After school I told my mom I transferred out and she looked at me surprised. “Why did you switch out? I didn’t tell you to switch out.” She may not have told me to transfer but I had been programmed to do what she told me to do even if I didn’t want to.

As I continue to grow into my true self, I am figuring out that I can’t be happy if my goal is to please my mom. I love her but I’m not here to live in obedience to her.

Do you struggle with pleasing others? Please leave me comment letting me know!

Mistakes Make Me Feel Guilty

Am I the only one who gets super anxious after they make a mistake?

A few minutes ago I had a misunderstanding with the people at my side gig. Everything got worked out but I feel so guilty for misunderstanding!

As I’ve written about before, I struggle with a version of perfectionism that includes I should never make any mistakes. I should always have the correct answer, I should always understand others and I should never mess up.

The moment I huge up the phone my stomach dropped to my butt. My anxiety was ready with the negativity when I pressed “end.”

“Megan, why are you so stupid? You should have known that!”

“They’re going to fire you because of this. You’ve made too many mistakes. Your boss didn’t hire you to make mistakes and he could find somebody else to write who will be perfect.”

I know I can’t be perfect. Hannah Montana told us in 2007, nobody’s perfect.

Being serious, I need to overcome my anxiety and guilt after I make a mistake. I’m not sure how I do that but I don’t want to get gray hairs because of this issue. It takes such a tole on my mental state.

Overwhelmed and Anxious

My boyfriend and I are taking a big step and are looking to buy a house together.

I’m absolutely terrified that I’m going to mess up this process. I’m overwhelmed by all the steps it takes to make this happen like getting pre-approved for a mortgage and setting up house tours.

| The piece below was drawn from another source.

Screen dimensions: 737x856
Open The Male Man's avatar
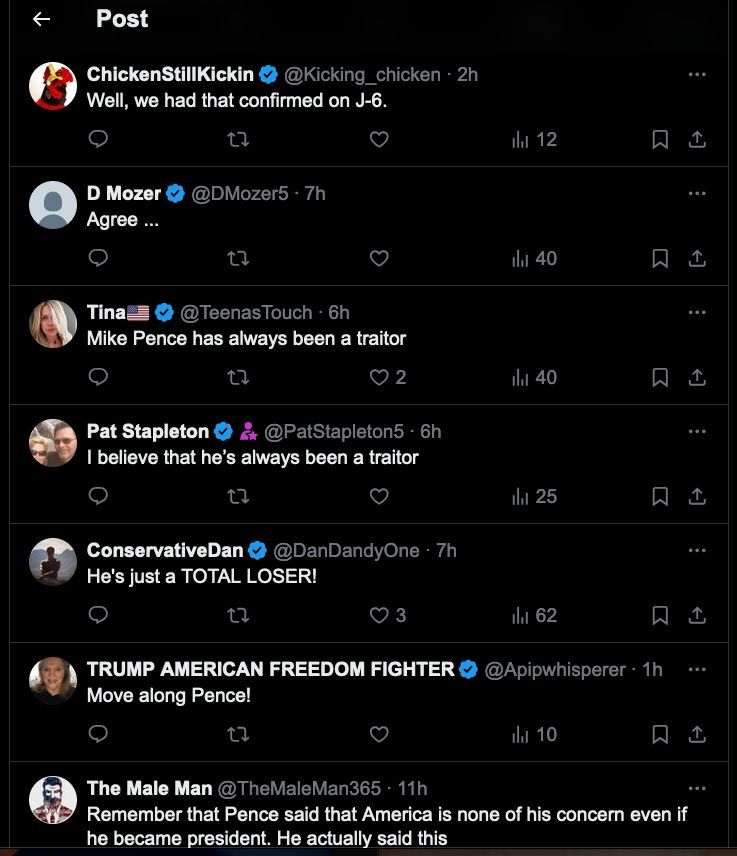coord(53,800)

I am afraid of everything that has to go into this process. I feel like I am going to mess everything up for myself and him. That by the end of it I will have ruined our credit scores, destroyed our relationship, get screwed over and be given a ridiculously high mortgage payment.

I have been rather calm lately but now that we have started this process I can’t help but ruminate on the possibly that I will f*ck it all up. That all of the stuff that can go wrong, will go wrong and it will be all my fault.

I’m not adult enough for this. I’m not smart enough to make the best decisions.

Right now I feel like a child who is getting in way over her head.

What if I ruin everything? I can’t repair a credit score or a relationship if I’ve done serious damage to it. I’m so afraid of failing.